*Source excerpt*
====================

Strong Limerick bench press proves difference
Limerick 3-32 Cork 2-31
The history of most successful teams can be traced back to a particular occasion when they delivered a performance which suggested they possessed that special quality required to advance from contenders to champions.
Whether, in weeks - or even years - to come, Limerick will regard yesterday as that defining day remains to be seen, but it certainly had all the signs of being something different.
The manner in which they worked their way through what appeared a full-blown crisis after 62 minutes to book a place in the All-Ireland final for the first time since 2007 provided compelling evidence that their self-belief is such that adversity inspires rather than deflates.
It was shown to a lesser degree when Kilkenny headed them late on in the quarter-final but yesterday's defiance levels rose to much greater heights.
Facing a six-point deficit after being outmanoeuvred for almost half an hour, they launched a recovery package that not only wiped out Cork's lead but actually took them into a one-point lead before Patrick Horgan levelled it up in the fourth minute of added time.
It was a welcome reprieve for Cork but the signs were ominous as they headed for another gruelling 20 minutes.
Limerick had far more energy in the last 10 minutes of normal time and carried that advantage into extra-time which they won by 2-5 to 1-4. That flatters Cork, whose goal came late on at a time when they were seven points behind and all out of ideas.
Cork's post-mortem into the defeat by Waterford in last year's semi-final centred on the dismissal of full-back Damien Cahalane at the three-quarter stage but there can be no such mitigating consideration this time.
The hard facts were that they failed to protect a six-point lead, worn down by the sheer force of Limerick's intensity and will.
It was an formidable combination and owed much to the massive impact of the subs that John Kiely was in a position to introduce. He began the overhaul process by sending in Peter Casey after 51 minutes and while he did well, it was the contributions by Shane Dowling and Pat Ryan that really wrecked Cork.
Later arrivals, Barry Nash and David Reidy, also impressed, each clipping over a point late on. Limerick's subs scored a total of 2-6, with Dowling scoring 1-4 in what was probably the best performance off the bench by anybody this season.
He said afterwards that he was disappointed not to have made the starting team and judging from his performance, he used it as a powerful motivation when the opportunity arose.

====================

*Source material*
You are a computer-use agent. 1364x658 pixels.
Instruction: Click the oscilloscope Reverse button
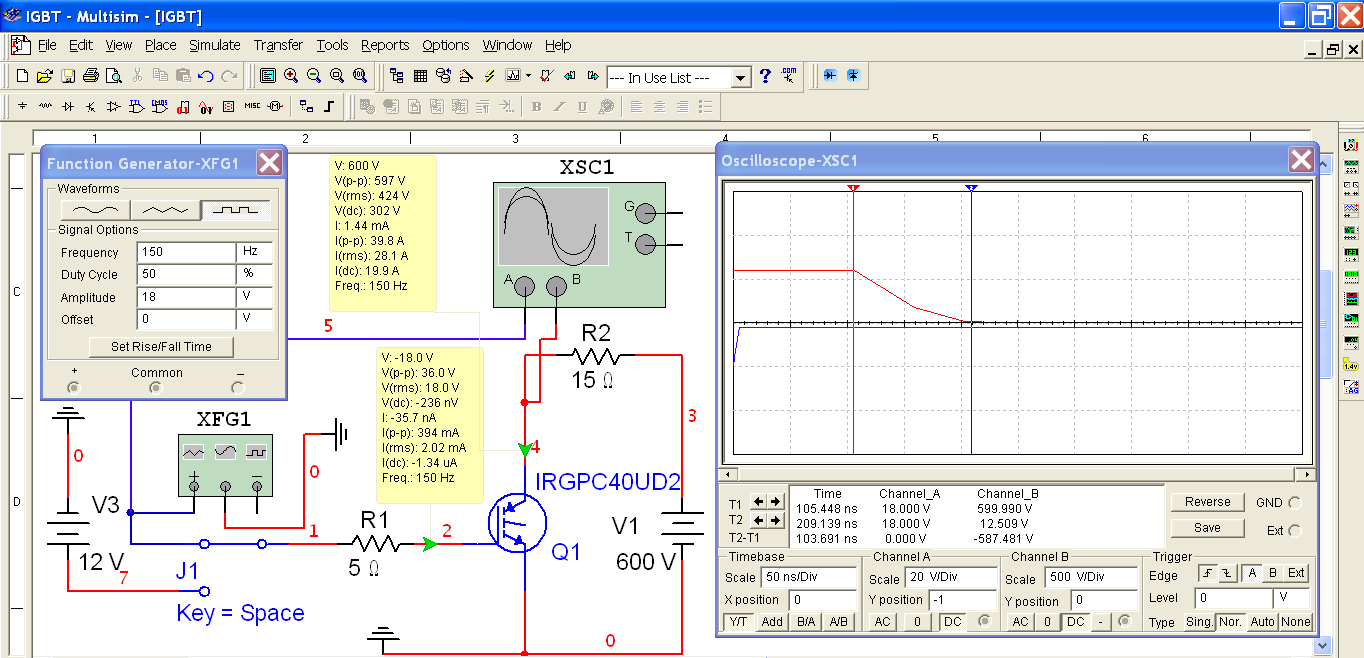point(1207,502)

====================

*Exercises*
**a.** In the match report, who leveled the score in the fourth minute of added time?
**b.** Please repeat the match report word for word from "Cork's post-mortem into" to "really wrecked Cork.".

*Results for the exercise*
**a.** Patrick Horgan.

**b.**
Cork's post-mortem into the defeat by Waterford in last year's semi-final centred on the dismissal of full-back Damien Cahalane at the three-quarter stage but there can be no such mitigating consideration this time.
The hard facts were that they failed to protect a six-point lead, worn down by the sheer force of Limerick's intensity and will.
It was an formidable combination and owed much to the massive impact of the subs that John Kiely was in a position to introduce. He began the overhaul process by sending in Peter Casey after 51 minutes and while he did well, it was the contributions by Shane Dowling and Pat Ryan that really wrecked Cork.